Transparency International continues to urge OECD action on UK termination of bribery investigation
Issued by Transparency International Secretariat
Transparency International (TI) has submitted a follow-up letter to the Secretary General of the Organisation for Economic Cooperation and Development (OECD) calling for specific action to be taken on the UK government’s decision to terminate the investigation of allegations of bribery by BAE Systems Plc (BAeS) in the UK-Saudi Arabia Al Yamamah defence contract. BAeS, Britain’s largest defence contractor, has throughout denied any wrongdoing.
The letter is the latest contribution by the TI secretariat and TI’s national chapter in the UK to efforts by a large coalition of civil society organisations to press the OECD to persuade the UK government to undo the damage caused by the termination of the investigation.
TI asks that the OECD urge the UK government to promptly undertake the following:
- Reinstate the investigation and move ahead with prosecutions in foreign bribery cases where justified by evidence, without further delays.
- Encourage BAeS to make a public statement making clear that it is following a strict anti-bribery policy, backed up by a rigorous compliance programme, consistent with the best practices of leading MNCs. Provision should be made for independent verification of BAeS compliance programme.

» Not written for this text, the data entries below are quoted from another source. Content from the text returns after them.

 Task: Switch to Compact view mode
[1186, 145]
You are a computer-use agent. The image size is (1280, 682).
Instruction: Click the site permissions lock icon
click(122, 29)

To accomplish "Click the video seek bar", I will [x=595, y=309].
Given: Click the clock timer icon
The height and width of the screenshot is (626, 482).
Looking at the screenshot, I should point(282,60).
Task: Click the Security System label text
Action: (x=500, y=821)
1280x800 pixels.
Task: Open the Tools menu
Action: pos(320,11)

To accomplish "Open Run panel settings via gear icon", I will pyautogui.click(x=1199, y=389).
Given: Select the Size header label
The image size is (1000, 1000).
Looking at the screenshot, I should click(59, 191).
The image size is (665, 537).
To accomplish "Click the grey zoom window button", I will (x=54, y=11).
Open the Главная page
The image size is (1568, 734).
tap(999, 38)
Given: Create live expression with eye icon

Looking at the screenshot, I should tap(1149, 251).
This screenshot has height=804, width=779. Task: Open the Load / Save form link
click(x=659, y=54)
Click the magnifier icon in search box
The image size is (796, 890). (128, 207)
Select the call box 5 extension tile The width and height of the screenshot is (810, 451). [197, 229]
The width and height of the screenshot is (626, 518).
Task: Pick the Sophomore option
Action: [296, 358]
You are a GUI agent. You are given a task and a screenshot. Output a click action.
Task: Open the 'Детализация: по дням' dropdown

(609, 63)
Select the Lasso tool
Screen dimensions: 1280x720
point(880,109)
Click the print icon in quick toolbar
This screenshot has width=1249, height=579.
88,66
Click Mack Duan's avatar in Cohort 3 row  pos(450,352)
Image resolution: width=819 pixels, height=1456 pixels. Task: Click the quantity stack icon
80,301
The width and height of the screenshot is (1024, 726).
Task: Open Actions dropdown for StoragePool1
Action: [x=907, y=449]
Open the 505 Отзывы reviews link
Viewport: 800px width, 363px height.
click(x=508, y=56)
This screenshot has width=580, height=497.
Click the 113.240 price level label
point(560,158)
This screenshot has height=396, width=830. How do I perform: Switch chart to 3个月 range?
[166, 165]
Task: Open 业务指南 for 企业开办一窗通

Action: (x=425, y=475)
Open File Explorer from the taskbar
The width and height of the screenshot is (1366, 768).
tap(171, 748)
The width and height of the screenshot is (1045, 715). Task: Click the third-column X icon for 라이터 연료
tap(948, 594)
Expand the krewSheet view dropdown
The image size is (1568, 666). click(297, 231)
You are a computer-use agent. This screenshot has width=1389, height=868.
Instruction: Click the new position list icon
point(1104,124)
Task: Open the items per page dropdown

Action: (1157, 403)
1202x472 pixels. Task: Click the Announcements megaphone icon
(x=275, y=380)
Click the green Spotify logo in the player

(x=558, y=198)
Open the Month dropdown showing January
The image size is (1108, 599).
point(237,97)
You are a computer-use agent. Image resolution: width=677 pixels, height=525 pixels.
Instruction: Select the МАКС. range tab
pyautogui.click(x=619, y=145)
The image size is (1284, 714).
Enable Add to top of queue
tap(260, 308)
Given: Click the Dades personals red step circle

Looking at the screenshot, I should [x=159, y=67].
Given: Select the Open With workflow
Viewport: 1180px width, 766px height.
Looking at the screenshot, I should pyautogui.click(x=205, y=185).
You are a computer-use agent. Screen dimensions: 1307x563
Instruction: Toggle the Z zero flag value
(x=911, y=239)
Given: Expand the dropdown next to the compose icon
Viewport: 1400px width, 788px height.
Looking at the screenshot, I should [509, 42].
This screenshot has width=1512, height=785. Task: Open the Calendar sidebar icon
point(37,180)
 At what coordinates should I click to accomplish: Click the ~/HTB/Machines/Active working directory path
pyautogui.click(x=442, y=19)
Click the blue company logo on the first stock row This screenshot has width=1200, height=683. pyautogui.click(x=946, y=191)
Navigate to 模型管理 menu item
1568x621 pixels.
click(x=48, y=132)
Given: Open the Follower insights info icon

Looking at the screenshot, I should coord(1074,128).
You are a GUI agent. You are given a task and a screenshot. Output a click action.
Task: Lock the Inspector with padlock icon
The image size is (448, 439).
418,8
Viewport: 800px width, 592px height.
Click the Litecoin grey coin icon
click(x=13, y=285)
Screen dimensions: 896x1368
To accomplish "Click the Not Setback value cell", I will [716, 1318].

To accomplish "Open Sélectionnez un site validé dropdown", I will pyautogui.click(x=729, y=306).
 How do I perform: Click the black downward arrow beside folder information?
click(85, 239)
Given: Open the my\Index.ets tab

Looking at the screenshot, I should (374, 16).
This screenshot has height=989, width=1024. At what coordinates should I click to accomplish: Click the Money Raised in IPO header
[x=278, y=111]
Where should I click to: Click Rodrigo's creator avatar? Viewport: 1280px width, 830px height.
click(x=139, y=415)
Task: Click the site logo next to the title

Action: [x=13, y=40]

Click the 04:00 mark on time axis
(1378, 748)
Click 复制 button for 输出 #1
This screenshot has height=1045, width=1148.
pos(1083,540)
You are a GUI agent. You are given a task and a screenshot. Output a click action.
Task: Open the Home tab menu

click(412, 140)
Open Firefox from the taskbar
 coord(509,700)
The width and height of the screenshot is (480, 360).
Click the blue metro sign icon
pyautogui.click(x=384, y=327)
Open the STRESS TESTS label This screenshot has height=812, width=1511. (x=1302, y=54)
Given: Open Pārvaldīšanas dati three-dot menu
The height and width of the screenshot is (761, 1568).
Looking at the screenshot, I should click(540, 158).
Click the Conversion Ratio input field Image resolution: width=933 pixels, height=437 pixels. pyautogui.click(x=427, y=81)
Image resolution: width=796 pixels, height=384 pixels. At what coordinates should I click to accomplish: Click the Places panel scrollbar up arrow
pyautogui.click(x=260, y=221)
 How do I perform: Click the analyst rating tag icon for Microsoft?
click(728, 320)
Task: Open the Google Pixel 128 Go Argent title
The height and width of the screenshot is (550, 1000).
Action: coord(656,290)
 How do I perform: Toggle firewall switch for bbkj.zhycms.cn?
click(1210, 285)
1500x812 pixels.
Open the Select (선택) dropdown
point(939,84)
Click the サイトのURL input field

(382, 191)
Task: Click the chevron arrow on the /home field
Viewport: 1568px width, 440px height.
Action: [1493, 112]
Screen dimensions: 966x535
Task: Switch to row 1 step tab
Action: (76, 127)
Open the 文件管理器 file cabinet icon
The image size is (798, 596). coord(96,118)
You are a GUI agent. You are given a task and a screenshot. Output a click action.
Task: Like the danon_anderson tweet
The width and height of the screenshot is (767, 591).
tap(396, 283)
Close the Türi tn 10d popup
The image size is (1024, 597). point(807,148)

The letter goes on to say that TI believes that the UK government’s assertion that national security interests justify the termination of the Al Yamamah investigation violates Article 5 of the Convention. A recent brief from Yale University Law School indicates that a party to the OECD Convention cannot claim a national security exception simply by asserting that national security interests would be damaged by proceeding with a foreign bribery investigation or prosecution. The brief, which was sent to the OECD on 7 March 2007, can be read in full in the attachment below.
The timing of the letter precedes the OECD’s Working Group on Bribery, which meets tomorrow to review the UK government’s response to the March 2005 OECD Phase 2 Report and the Japanese government’s response to the June 2006 Phase 2 bis Report. The Al Yamamah issue also is on the agenda of the meeting.
Both the UK and Japanese governments have performed poorly on enforcement of the OECD Convention and are under scrutiny by the OECD Working Group on Bribery. Their poor performance also was noted in the 2006 TI Progress Report on the OECD Convention’s Enforcement.
Transparency International is the global civil society organisation leading the fight against corruption.